Be careful about the times. The marble is dropped at time $T_1$ and it hits the floor $T_2$ seconds later, i.e. at time $T_1 + T_2$.

 

[HalfLostAndSearching]

It seems like you are on the right track with using the equations for position and velocity with respect to time. However, it's important to remember that the elevator is moving at a constant speed, so its velocity is not changing. This means that the initial velocity (v0) is equal to the final velocity (vf).

Using the first equation you provided, we can set the initial velocity (v0) to vf and solve for time (T1).
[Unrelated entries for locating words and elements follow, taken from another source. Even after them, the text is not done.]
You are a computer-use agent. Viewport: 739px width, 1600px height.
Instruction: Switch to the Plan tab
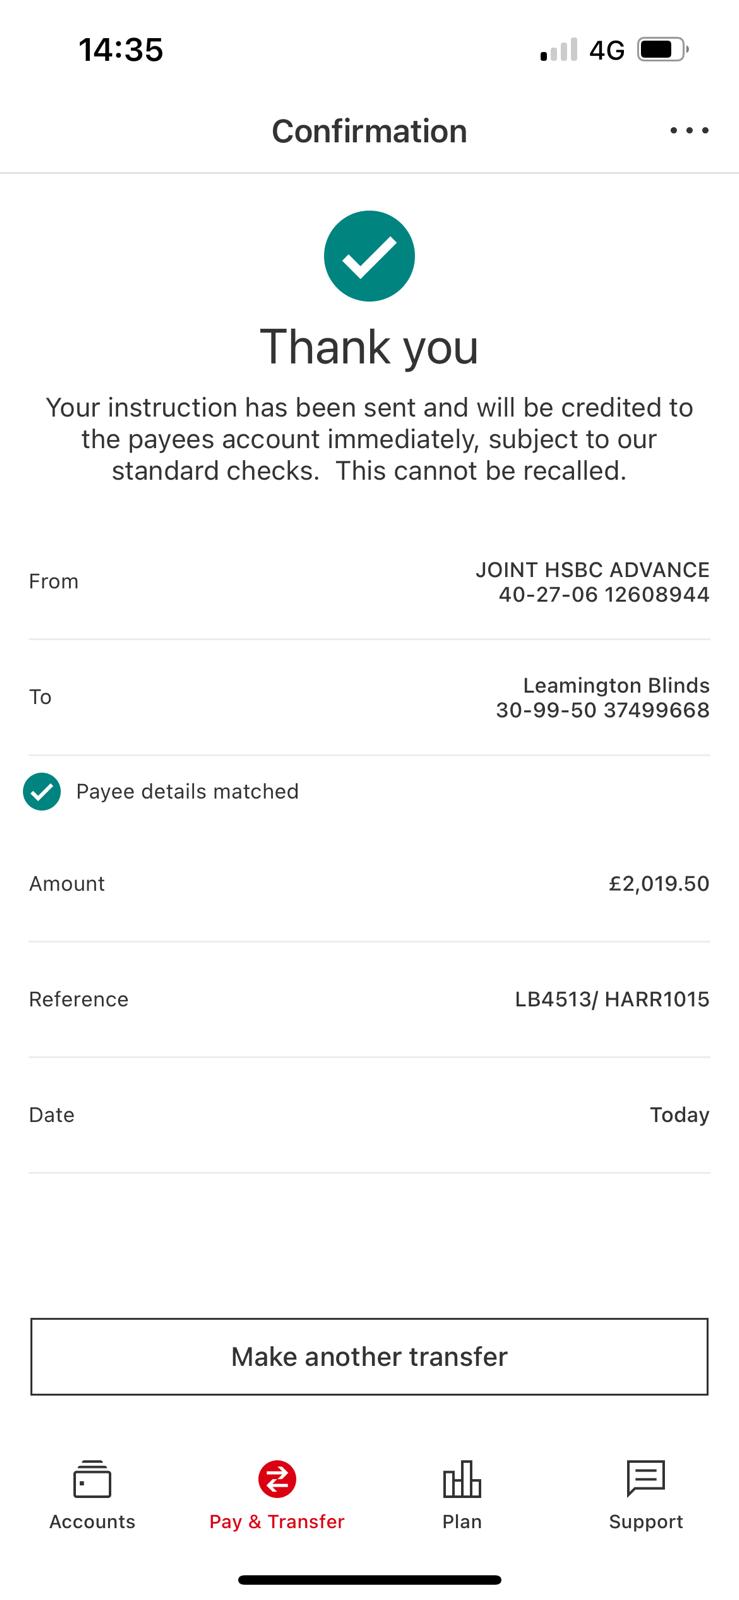[462, 1521]
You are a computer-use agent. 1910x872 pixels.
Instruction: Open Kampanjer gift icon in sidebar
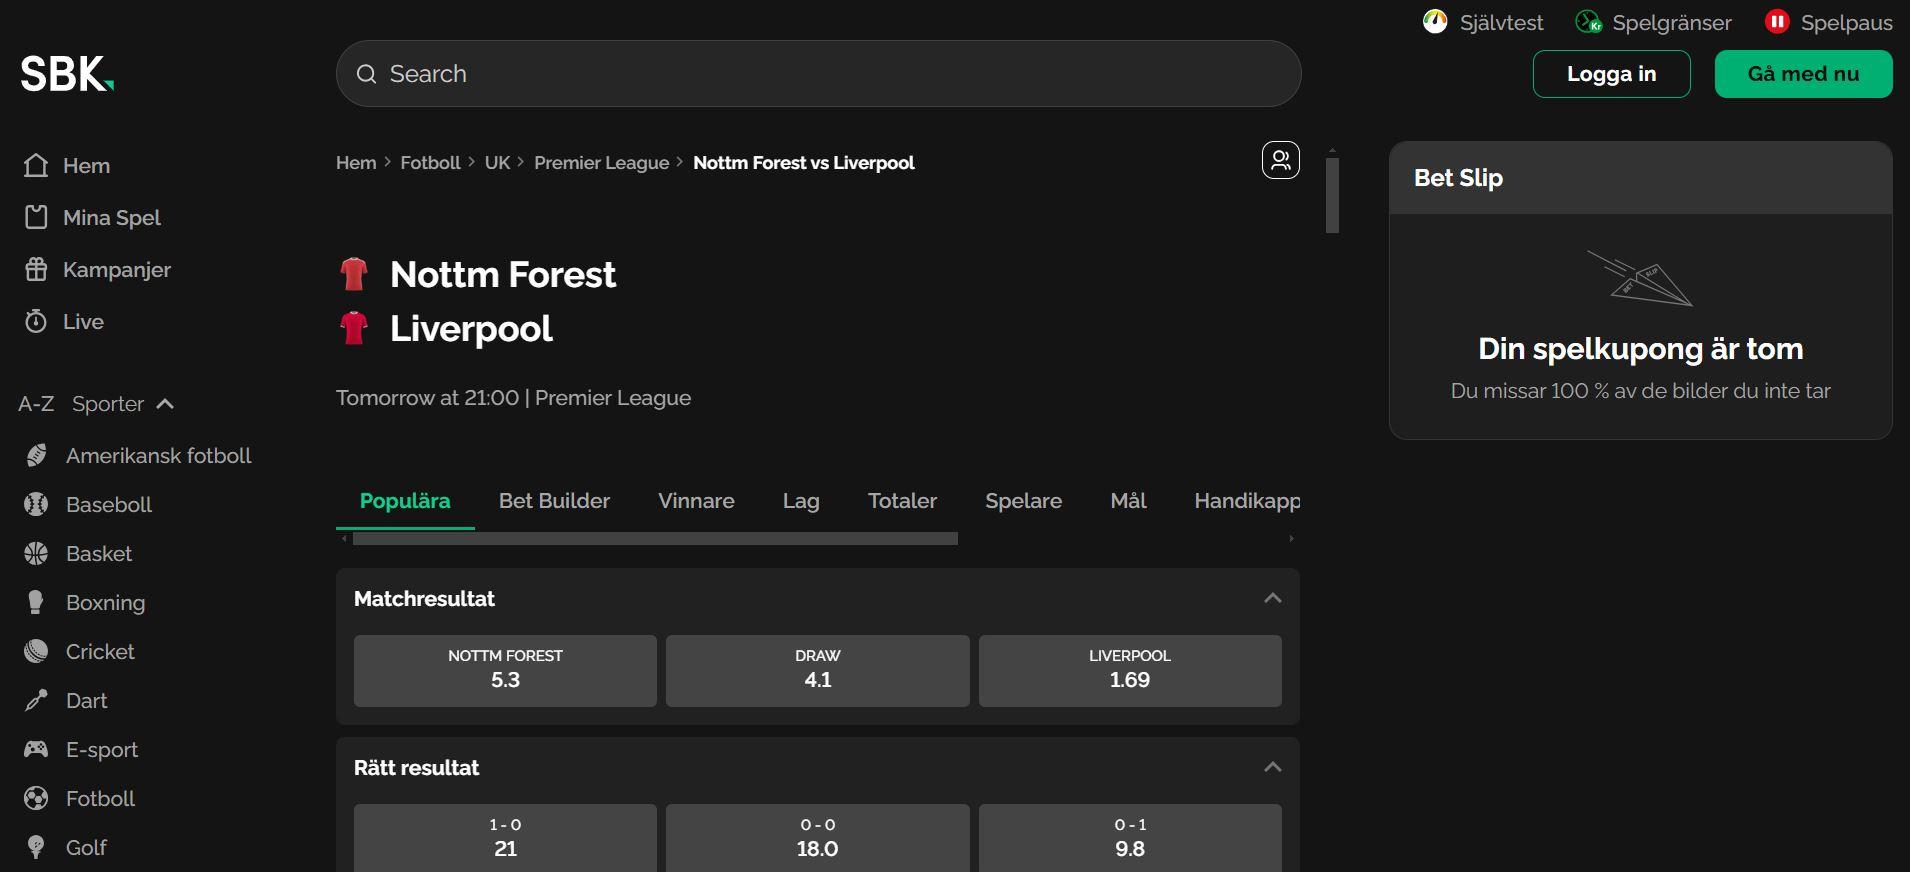(x=36, y=269)
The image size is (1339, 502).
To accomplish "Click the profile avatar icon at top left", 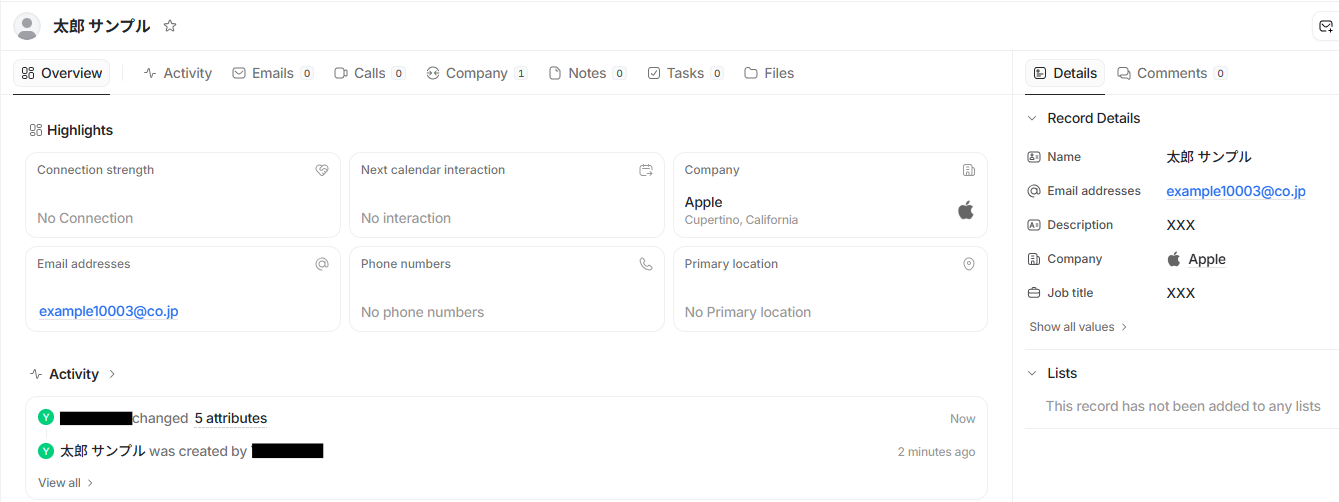I will pos(27,27).
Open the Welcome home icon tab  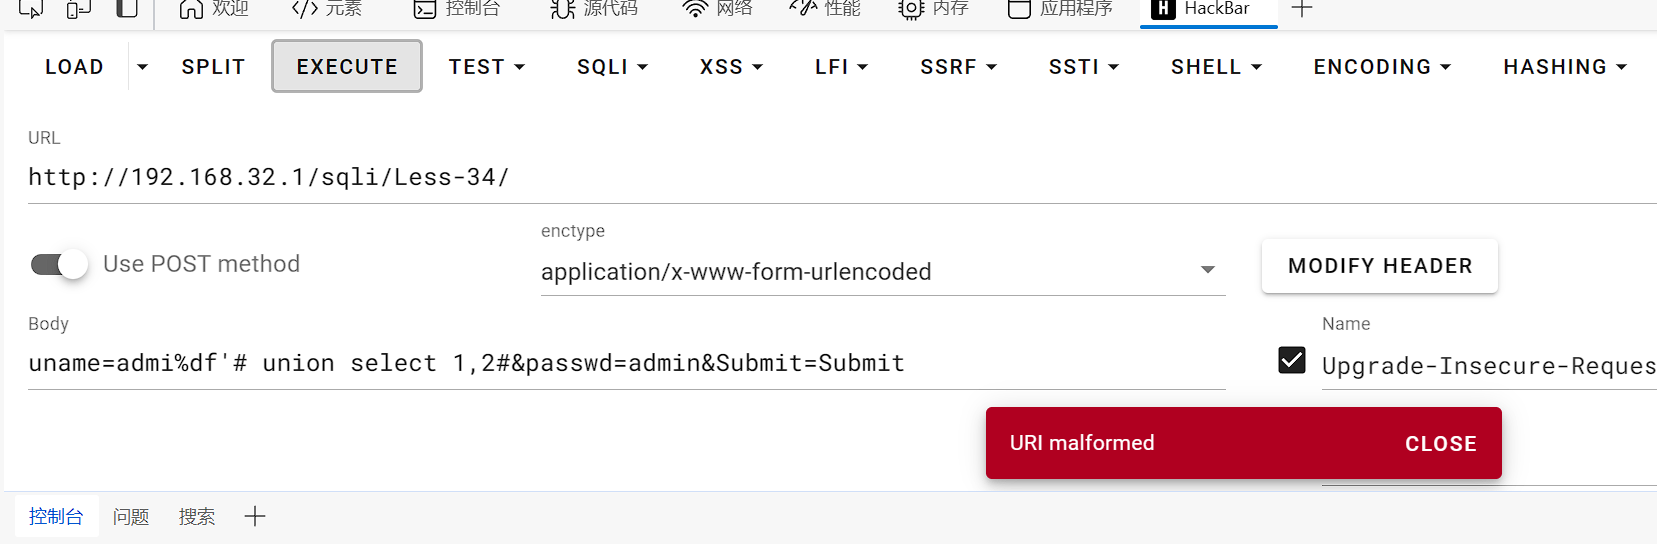point(191,9)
This will give us the time at which the marble is dropped.

Then, using the third equation, we can find the initial height (y0) of the elevator by setting the position at T1 to be equal to the position of the marble when it is dropped (which is 0).

So, we have:

v0 = vf = g(T2 - T1)

y0 = g(T1^2)/2

Substituting the value of T1 from the first equation into the second equation, we get:

y0 = g[(gT2^2)/(2g^2)]

y0 = T2^2/2g

Therefore, the height of the elevator at T1 is T2^2/2g, which is equal to 39.2m when T1 = T2 = 4s.

I hope this helps clarify the solution for you. Remember to always check your units and make sure they are consistent throughout your calculations. Good luck with your studies!